Watchmen – Alışılmışın Dışında Bir Çizgi Roman
Alan Moore’un 1986-1987 arası yazdığı ve yakın zamanda sinemaya uyarlanmış efsane grafik roman Watchmen, çoğu kült çevrelerce yerleşik çizgi roman kalıplarını yerle bir eden, tekrar tanımlayan yapıt olarak bilinir.
Tecavüz, katliam, ve ahlaki açıdan en iyi ihtimalle gri olan karakterler gibi, zamanına göre karanlık temalar içermesinin yanı sıra, çizgi romanlarda kullanılan pek çok unsuru da eleştirmesi, onu Amerika çizgi roman tarihinde Dark Age (Karanlık Çağ) denilen dönemin en önemli eserlerinden biri yapar – hatta bazıları dönemi başlatan eser olduğunu savunur.
Kalıpları Kırmak
Çizgi roman tarihinde Karanlık Çağ, gerçekçiliğe önem verildiği, yetişkin temaların sonuna kadar kullanıldığı; süper kahraman klişeleri, kostüm tasarımları gibi çizgi romana has unsurların tekrar gözden geçirildiği bir dönemdir. Watchmen’de bunların hepsinden hatırı sayılır miktarda bulmak mümkündür. Çizgi roman kültürüne ve Action Comics’e yapılan meta referanslar bunlardan biridir; zira Watchmen evreni de, bizim evrenimiz gibi çizgi roman denilen şeyin var olduğu bir evrendir, hatta kurgusal DC karakterleri kahramanlara ilham kaynağı olarak Watchmen’in doğuşuna sebep olmuştur.

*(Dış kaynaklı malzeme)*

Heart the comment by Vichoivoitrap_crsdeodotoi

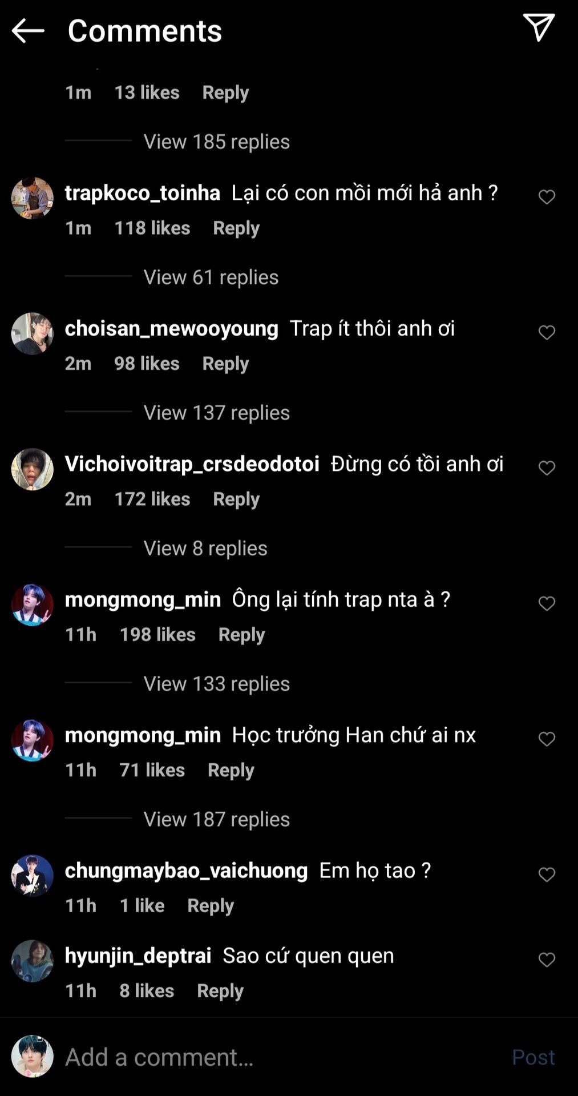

Watchmen’de süper kahramanların polisten bağımsız, paramiliter bir şekilde var olmasının, toplumu gerçekte nasıl etkileyeceği üzerinde de durulur. Zira süper kahramanlar yasaya hesap verme zorunluluğu olmayan, kimliğini maske ile gizleyen, silahlı sivillerdir. Onların bu dokunulmazlığına tepki olarak çıkan polis grevi ve isyanlar sırasında ortaya atılan slogan “Gözcüleri kim gözlüyor?” çizgi roman boyunca tekrar tekrar karşımıza çıkacaktır.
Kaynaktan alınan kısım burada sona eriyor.